**PROBLEMS TO WORK ON:**
1 > Please reproduce, word for word, the part of the Project Pinnacle article that begins at the words "By Alysha Webb, Editor" and stops after "route, they say.".
2 > In the Project Pinnacle article, what position does Andrew Lipman hold?

By Alysha Webb, Editor and Publisher
Cadillac says its Project Pinnacle is a way to level the playing field for its dealers – for those in large and small markets to benefit from selling the brand. Buy sell professionals are not so sure, however. At least one aspect of the program – for smaller Cadillac dealerships to lean heavily on virtual reality to make a sale – won’t bode well for the dealerships that go that route, they say.
“I see that the market for luxury cars is getting more competitive,” Todd Berko, managing director of buy sell advisory Bel Air Partners tells Automotive Buy Sell Report. “To reduce the point of contact is not good for the people who are virtual dealers.”
The Pinnacle Plan is Cadillac president Johan De Nysschen’s strategy for making the brand the luxury car of choice for more drivers. It involves changes ranging from how dealerships get paid for new car sales to sales staff training and certification.
For smaller dealerships, Project Pinnacle will also offer the choice – or perhaps the mandate, it is too soon to tell – of using virtual reality rather than a showroom full of Cadillacs to show potential buyers more about the brand. Whether or not they decide to go the VR route will depend a lot on the details of the new planning program Cadillac announces soon.
Cadillac says Project Pinnacle is all about enhancing the customer experience at its dealerships. Smaller stores have a hard time meeting the manufacturer’s facility upgrade requirements and customer service demands. This puts them at a disadvantage to larger stores in major metro areas.
“Pinnacle is a program to allow dealers large and small to make more money,” Andrew Lipman, global communications director for the Cadillac brand, tells Automotive Buy Sell Report.
The brand will embark on a road show of sorts in late June to introduce Project Pinnacle to dealerships, he says.
Some suspect Project Pinnacle is really a way to drive smaller dealerships out of business.
Nancy Phillips of buy sell advisory Nancy Phillips Associates Inc. in New Hampshire says the plan is “just another wolf in sheep’s clothing.”
“Why not just put all this added operational and legal expense into buying back those dealers that they really don’t want?” she writes Automotive Buy Sell Report in an email. “The writing has been on the wall for years. Cadillac wants to be like Lexus – gorgeous look alike facilities in major markets each of which sells major units!”

**PROVIDED MATERIAL:**
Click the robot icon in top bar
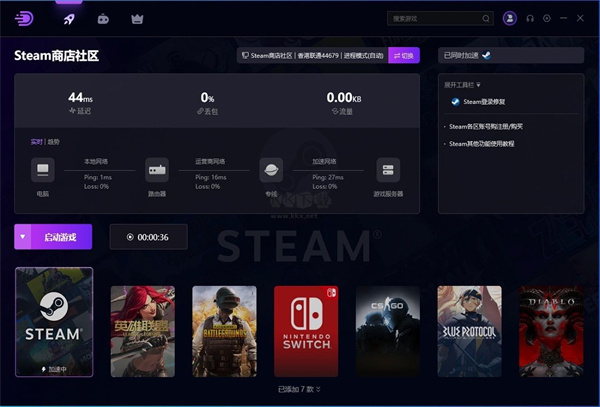This screenshot has width=600, height=407. pos(102,18)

**SOLVED TASKS:**
1 >
By Alysha Webb, Editor and Publisher
Cadillac says its Project Pinnacle is a way to level the playing field for its dealers – for those in large and small markets to benefit from selling the brand. Buy sell professionals are not so sure, however. At least one aspect of the program – for smaller Cadillac dealerships to lean heavily on virtual reality to make a sale – won’t bode well for the dealerships that go that route, they say.

2 > Global communications director for the Cadillac brand.